Representantes do Sindicato dos Trabalhadores em Saúde do Estado do Pará (Sindsaúde) consideram que houve avanço nas negociações entre os servidores e a direção da Secretaria Municipal de Saúde de Belém (Sesma), durante reunião com a secretária Silvia Santos, realizada na Secretaria Municipal de Administração, na manhã de ontem.
A coordenadora do Sindsaúde, Carmem Fonseca, disse que a reunião “não atendeu a todas as nossas expectativas”, mas considerou “um avanço” a volta do adicional de turno, uma gratificação que havia sido retirada desde julho do ano passado e que corresponde a 20% do salário base (salário mínimo) paga a todos os funcionários que fizerem plantão durante os feriados e finais de semana. Hoje a Sesma paga R$ 0,58 por hora para os plantões de 12 horas.
O que mais preocupa os funcionários, entretanto, segundo ela, é o vale-alimentação, que hoje é de R$ 160 e paga somente a parte dos funcionários. Eles querem que o tíquete suba para R$ 330 e seja estendido a todos.

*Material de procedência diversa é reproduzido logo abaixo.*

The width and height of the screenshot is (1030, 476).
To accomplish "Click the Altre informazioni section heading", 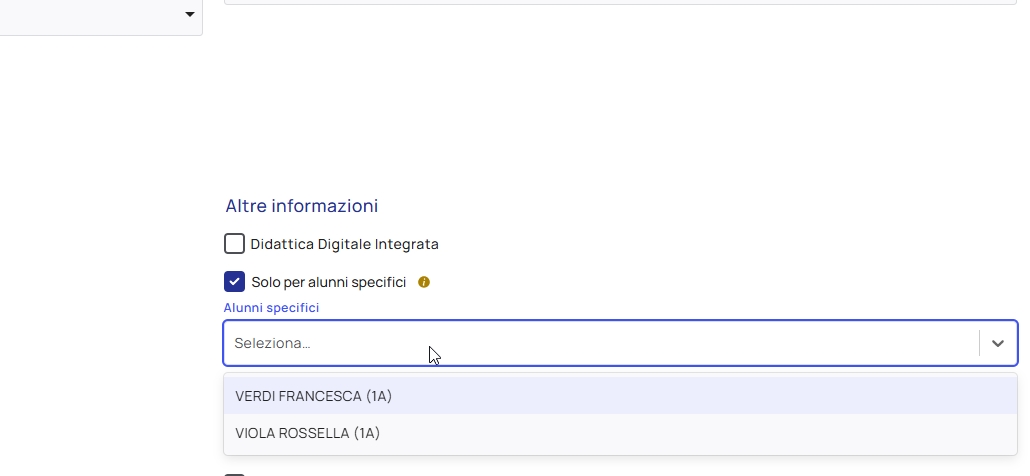I will 301,206.

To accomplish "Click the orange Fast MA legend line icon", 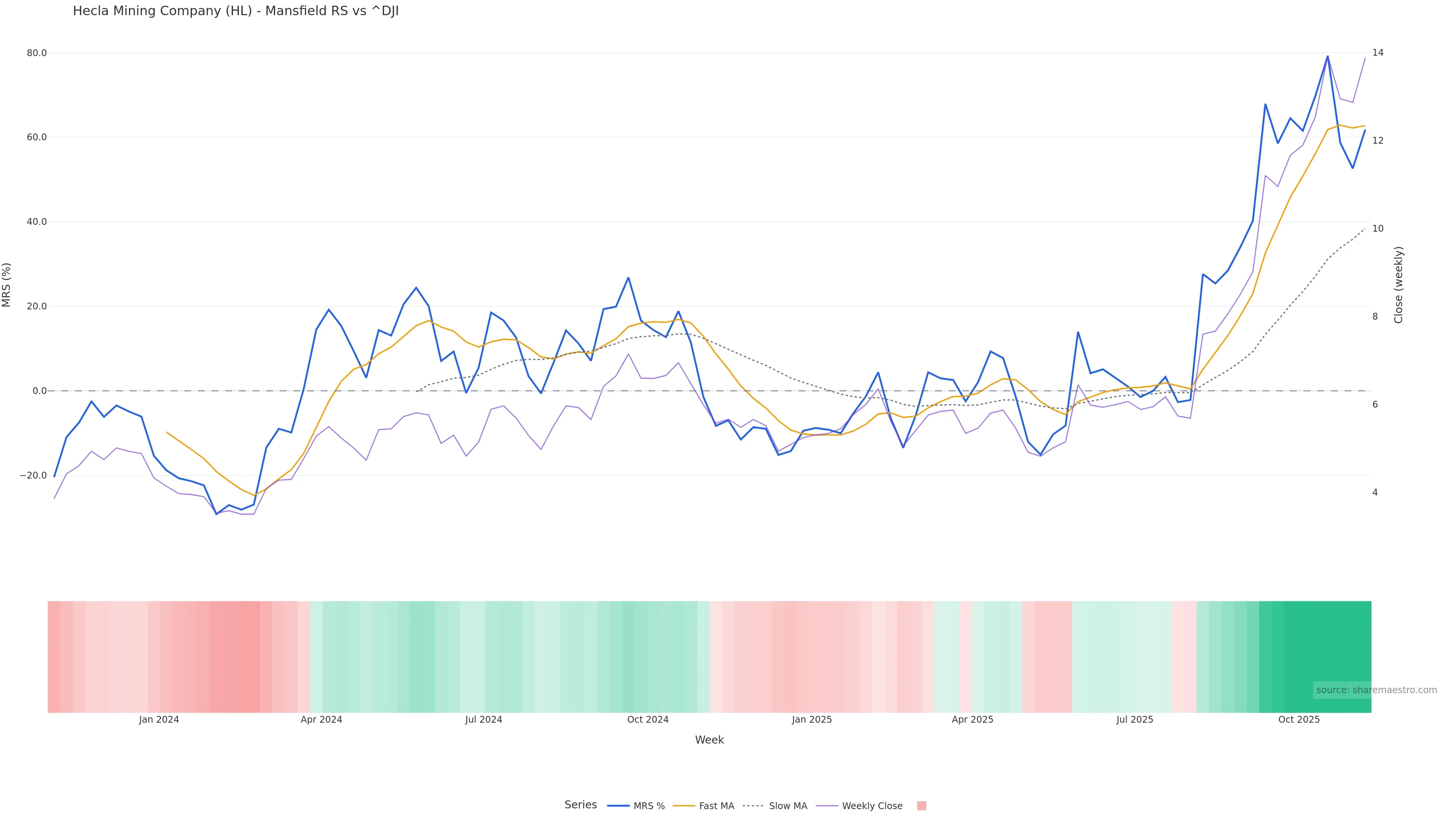I will (684, 806).
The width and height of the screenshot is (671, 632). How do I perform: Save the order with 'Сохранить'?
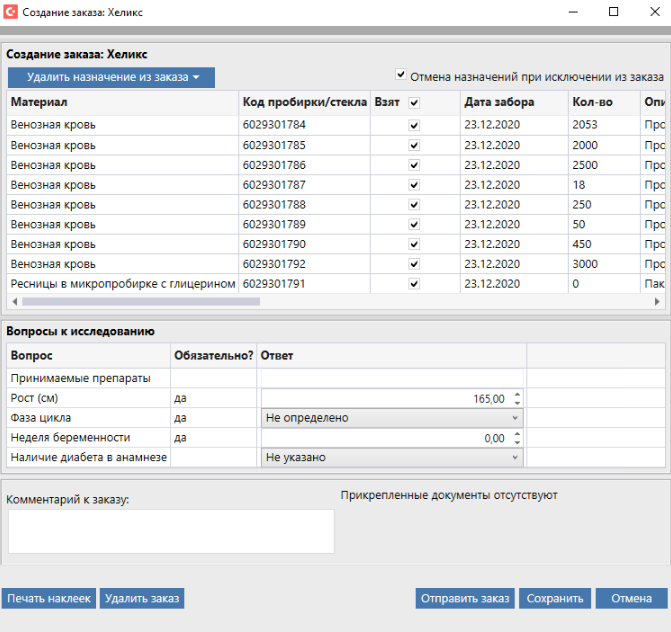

Sobre a greve anunciada pelos servidores do HPSM da 14 de Março, ela disse que a paralisação é parcial e “não está tendo o aval do sindicato”. A situação ainda vai ser avaliada numa reunião marcada para hoje, no Sindsaúde.
SESMA
A Sesma, por meio de uma nota, informou que foi assinado um acordo com o Sindsaúde, na última sexta-feira. “Ficou acordado que o vale-alimentação passará do valor de R$ 160 para R$ 220”. Quanto à reivindicação do desconto previdenciário no HPS (Hospital Pronto-Socorro), a Sesma informa que “o retorno da contribuição será feito a partir do mês de junho”.
Sobre os pedidos de melhores condições de trabalho, a Sesma ressalta que vem aplicando recursos “de acordo com a sua disponibilidade orçamentária e financeira”.